[Stored data entries]
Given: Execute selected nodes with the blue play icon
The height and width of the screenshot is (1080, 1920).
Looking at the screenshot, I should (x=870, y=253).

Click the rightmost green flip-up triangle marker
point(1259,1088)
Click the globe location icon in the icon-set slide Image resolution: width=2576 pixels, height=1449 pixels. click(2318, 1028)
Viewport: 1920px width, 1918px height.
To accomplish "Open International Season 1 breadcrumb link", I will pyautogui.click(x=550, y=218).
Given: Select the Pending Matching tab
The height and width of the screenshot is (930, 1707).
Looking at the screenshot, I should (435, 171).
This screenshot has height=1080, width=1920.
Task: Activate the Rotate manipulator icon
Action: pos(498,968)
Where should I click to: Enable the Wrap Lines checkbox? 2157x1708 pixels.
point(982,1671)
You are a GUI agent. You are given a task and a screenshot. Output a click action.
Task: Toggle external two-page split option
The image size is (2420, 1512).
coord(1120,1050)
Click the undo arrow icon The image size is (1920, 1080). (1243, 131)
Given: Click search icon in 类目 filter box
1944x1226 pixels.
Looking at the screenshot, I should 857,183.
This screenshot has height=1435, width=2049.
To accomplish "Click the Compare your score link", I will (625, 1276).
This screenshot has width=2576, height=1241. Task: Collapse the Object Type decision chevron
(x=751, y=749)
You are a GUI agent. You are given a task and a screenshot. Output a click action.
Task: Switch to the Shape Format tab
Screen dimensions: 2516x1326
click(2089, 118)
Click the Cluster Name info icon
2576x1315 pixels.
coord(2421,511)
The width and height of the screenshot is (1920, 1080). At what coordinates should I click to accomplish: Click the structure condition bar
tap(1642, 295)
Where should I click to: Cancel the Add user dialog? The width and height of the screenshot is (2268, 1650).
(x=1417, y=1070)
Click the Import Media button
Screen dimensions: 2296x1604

BRIEF: Only the lines from the one with "The image size is (2420, 1512)." through the final line above should be repeated, each exactly as written.

RESULT BELOW:
The image size is (2420, 1512).
coord(1120,1050)
Click the undo arrow icon The image size is (1920, 1080). (1243, 131)
Given: Click search icon in 类目 filter box
1944x1226 pixels.
Looking at the screenshot, I should 857,183.
This screenshot has height=1435, width=2049.
To accomplish "Click the Compare your score link", I will (625, 1276).
This screenshot has width=2576, height=1241. Task: Collapse the Object Type decision chevron
(x=751, y=749)
You are a GUI agent. You are given a task and a screenshot. Output a click action.
Task: Switch to the Shape Format tab
Screen dimensions: 2516x1326
click(2089, 118)
Click the Cluster Name info icon
2576x1315 pixels.
coord(2421,511)
The width and height of the screenshot is (1920, 1080). At what coordinates should I click to accomplish: Click the structure condition bar
tap(1642, 295)
Where should I click to: Cancel the Add user dialog? The width and height of the screenshot is (2268, 1650).
(x=1417, y=1070)
Click the Import Media button
Screen dimensions: 2296x1604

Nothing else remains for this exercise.